To do: From the listing below, set down exactly the lines between the one holding "Bookmark this article with sidebar icon" and the one holding "Task: Click the left", inclusive. No other line is wanted.

+===+

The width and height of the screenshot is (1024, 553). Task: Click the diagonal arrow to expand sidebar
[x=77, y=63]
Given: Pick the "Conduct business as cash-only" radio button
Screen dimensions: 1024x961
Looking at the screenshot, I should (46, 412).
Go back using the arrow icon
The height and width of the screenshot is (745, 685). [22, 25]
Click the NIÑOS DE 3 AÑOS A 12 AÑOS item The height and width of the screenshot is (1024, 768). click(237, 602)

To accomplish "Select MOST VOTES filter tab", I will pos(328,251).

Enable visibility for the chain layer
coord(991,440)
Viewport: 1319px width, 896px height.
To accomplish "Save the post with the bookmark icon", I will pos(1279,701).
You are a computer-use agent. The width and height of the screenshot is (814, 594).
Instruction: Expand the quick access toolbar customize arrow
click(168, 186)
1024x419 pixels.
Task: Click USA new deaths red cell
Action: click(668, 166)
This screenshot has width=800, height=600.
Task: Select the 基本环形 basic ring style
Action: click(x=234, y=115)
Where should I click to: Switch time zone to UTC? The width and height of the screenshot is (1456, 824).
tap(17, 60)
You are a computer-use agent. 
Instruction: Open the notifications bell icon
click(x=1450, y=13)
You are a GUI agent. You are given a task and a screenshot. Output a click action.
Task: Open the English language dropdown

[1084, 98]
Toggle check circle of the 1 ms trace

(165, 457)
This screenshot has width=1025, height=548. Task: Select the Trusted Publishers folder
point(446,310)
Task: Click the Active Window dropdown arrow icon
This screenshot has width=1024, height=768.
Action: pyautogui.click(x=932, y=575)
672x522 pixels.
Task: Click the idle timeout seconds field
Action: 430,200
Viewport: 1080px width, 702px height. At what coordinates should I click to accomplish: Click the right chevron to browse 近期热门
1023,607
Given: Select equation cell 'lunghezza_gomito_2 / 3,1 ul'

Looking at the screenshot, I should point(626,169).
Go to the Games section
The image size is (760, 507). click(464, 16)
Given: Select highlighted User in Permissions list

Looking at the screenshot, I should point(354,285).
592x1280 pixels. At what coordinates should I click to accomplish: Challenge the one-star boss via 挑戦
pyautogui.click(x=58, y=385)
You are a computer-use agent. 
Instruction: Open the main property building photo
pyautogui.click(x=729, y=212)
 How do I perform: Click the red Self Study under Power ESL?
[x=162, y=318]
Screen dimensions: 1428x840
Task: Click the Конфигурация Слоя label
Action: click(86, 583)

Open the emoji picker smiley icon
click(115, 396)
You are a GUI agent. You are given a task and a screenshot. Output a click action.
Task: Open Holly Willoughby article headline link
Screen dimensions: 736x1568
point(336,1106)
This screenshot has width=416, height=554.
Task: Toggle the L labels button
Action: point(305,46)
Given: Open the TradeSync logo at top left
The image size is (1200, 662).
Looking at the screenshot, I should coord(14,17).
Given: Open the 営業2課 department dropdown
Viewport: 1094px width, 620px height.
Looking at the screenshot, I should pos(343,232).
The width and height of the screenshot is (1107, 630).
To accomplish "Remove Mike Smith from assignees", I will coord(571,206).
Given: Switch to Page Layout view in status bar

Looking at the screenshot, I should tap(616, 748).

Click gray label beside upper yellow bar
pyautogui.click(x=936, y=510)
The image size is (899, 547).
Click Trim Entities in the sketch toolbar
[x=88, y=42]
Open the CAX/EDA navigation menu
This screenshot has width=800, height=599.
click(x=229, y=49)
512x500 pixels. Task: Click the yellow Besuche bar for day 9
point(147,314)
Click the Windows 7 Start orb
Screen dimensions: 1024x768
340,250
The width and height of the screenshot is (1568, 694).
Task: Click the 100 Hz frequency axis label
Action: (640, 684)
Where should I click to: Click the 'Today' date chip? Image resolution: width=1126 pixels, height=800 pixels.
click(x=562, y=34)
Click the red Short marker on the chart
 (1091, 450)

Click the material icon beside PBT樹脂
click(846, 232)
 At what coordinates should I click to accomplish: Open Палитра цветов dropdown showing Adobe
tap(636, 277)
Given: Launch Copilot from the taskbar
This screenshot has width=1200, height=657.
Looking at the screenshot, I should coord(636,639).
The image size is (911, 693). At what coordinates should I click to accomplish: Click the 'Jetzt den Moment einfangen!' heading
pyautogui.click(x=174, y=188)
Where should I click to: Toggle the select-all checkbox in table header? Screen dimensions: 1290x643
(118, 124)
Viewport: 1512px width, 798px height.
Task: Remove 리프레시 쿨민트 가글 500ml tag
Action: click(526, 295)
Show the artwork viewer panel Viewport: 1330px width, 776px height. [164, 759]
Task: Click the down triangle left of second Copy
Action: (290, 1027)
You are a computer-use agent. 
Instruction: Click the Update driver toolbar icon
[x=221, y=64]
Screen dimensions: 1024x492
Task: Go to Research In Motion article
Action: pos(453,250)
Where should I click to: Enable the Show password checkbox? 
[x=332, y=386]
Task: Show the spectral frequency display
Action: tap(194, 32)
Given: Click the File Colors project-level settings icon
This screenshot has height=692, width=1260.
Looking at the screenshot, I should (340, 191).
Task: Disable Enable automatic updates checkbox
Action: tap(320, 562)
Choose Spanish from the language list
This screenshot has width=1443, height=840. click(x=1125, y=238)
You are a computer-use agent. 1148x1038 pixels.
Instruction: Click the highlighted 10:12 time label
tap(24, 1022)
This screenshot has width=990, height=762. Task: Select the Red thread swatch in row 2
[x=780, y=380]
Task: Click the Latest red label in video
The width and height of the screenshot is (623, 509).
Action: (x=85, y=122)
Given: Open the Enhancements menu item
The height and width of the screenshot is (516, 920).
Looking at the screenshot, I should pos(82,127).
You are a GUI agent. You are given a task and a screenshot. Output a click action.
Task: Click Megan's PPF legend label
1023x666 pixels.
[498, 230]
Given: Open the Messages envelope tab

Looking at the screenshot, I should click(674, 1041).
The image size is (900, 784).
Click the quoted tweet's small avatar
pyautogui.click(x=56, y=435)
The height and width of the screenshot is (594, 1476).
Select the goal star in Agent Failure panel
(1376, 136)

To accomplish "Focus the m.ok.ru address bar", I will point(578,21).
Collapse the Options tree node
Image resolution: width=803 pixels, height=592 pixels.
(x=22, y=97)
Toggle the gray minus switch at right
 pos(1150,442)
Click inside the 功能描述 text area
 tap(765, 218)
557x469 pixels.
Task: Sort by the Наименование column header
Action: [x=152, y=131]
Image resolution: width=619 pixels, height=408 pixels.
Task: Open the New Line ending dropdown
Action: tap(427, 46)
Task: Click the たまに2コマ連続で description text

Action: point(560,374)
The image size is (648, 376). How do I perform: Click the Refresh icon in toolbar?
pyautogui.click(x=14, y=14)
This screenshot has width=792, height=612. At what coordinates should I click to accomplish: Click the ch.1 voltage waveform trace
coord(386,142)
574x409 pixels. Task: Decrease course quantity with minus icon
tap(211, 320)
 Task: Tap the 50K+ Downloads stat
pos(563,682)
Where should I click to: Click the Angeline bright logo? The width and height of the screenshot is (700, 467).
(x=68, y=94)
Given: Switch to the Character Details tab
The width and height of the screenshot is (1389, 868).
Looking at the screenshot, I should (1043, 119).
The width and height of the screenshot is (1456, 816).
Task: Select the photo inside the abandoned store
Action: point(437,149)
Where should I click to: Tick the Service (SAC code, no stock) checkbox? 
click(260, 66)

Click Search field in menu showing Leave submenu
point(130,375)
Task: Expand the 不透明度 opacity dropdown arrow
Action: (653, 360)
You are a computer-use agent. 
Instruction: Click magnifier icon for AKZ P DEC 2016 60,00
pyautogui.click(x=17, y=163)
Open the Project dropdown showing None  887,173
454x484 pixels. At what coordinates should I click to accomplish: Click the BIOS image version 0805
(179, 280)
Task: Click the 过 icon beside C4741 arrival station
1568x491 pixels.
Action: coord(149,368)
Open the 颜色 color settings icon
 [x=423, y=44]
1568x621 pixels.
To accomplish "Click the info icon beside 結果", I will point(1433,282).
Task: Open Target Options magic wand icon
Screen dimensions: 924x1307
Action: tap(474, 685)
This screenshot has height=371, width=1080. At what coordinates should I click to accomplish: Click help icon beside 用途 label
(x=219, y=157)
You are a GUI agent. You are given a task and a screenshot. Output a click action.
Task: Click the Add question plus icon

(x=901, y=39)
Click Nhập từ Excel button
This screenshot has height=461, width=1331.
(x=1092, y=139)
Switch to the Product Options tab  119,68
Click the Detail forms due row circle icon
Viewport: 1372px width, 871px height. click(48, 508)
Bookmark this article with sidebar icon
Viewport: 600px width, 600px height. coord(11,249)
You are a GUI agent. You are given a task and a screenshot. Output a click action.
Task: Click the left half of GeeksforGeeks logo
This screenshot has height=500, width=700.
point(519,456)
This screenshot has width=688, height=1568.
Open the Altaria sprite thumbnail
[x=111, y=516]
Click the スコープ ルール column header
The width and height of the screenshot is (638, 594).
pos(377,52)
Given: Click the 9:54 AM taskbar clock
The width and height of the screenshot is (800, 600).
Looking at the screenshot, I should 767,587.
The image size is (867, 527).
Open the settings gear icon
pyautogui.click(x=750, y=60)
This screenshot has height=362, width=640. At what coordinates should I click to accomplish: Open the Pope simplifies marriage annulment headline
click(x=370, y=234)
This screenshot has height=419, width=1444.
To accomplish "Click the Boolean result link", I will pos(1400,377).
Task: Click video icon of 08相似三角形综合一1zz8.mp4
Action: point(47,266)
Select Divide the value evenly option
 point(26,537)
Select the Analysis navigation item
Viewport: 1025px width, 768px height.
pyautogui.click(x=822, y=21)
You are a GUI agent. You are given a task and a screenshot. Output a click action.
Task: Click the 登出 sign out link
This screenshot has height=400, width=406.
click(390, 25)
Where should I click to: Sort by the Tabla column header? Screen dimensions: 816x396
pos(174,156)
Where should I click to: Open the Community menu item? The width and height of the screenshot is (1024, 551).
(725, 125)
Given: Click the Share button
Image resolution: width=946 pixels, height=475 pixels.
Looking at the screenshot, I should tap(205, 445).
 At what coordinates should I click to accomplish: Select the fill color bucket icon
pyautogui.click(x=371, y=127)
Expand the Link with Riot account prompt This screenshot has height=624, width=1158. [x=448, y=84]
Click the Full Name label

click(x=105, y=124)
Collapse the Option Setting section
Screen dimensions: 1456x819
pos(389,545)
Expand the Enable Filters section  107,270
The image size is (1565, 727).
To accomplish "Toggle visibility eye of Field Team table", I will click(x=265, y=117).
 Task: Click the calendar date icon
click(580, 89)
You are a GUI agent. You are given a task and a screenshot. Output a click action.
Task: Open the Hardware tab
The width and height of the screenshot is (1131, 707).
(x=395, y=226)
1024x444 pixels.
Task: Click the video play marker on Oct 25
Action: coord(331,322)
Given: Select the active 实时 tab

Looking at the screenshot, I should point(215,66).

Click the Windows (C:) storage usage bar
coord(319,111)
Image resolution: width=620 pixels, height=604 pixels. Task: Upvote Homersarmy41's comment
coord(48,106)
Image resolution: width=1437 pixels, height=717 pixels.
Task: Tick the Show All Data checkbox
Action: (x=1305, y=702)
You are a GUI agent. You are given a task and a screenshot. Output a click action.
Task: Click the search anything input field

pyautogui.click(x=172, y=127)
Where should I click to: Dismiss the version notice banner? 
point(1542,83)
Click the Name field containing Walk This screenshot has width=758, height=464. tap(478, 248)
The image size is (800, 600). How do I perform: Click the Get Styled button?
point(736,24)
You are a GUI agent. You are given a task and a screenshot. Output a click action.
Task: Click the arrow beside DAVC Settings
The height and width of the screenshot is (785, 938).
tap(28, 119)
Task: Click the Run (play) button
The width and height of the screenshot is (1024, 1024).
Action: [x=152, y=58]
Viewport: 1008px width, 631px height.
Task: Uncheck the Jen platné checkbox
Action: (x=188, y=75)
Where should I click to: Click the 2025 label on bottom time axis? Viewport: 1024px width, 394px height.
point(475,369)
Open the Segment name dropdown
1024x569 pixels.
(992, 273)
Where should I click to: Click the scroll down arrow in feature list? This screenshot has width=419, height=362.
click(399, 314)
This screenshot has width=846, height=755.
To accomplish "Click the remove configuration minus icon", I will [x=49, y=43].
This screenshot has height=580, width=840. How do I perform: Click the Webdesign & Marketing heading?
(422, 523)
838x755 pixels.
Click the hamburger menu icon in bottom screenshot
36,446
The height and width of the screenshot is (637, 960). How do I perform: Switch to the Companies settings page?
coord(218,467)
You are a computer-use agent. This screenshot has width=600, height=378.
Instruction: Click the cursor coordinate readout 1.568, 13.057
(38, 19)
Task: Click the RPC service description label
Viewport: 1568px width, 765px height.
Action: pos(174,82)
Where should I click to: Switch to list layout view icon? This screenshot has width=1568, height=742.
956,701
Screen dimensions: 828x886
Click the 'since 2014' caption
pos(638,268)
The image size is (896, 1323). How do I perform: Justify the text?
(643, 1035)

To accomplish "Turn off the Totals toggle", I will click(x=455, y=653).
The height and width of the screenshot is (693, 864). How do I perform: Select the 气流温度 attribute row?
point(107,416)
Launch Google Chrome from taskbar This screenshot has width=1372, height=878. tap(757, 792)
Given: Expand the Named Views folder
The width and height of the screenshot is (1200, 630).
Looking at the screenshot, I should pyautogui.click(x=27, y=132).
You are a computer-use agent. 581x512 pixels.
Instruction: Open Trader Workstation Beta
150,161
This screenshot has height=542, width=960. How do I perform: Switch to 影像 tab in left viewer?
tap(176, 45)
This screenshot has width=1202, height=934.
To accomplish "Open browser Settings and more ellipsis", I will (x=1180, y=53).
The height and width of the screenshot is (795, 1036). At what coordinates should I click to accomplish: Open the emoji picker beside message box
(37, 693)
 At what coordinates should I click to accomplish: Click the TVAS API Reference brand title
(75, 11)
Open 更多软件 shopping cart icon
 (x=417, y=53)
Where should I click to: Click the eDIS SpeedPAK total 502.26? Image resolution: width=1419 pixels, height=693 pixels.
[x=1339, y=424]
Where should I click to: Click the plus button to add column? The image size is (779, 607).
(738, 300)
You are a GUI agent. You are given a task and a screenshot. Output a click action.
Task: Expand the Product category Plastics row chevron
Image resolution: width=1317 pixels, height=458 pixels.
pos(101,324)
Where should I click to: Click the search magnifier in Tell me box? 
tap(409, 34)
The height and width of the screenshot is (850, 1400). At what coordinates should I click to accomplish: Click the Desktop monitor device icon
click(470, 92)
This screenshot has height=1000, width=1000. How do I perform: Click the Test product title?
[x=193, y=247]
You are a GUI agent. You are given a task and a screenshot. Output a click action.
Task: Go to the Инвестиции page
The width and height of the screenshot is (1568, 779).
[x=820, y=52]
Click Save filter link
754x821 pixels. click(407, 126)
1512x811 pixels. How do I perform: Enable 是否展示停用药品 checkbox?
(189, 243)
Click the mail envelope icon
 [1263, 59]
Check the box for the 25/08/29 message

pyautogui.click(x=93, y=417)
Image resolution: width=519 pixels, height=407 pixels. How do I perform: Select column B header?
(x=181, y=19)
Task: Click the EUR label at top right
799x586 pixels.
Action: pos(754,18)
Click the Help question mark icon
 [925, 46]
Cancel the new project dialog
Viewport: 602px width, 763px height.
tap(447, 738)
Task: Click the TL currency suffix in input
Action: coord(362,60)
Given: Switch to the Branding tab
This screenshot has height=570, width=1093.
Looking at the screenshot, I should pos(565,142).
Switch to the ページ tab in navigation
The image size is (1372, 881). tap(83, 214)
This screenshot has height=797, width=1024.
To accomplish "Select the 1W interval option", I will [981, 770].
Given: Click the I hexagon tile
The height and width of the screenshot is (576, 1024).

+===+

Written answer:
Bookmark this article with sidebar icon
Viewport: 600px width, 600px height. coord(11,249)
You are a GUI agent. You are given a task and a screenshot. Output a click action.
Task: Click the left half of GeeksforGeeks logo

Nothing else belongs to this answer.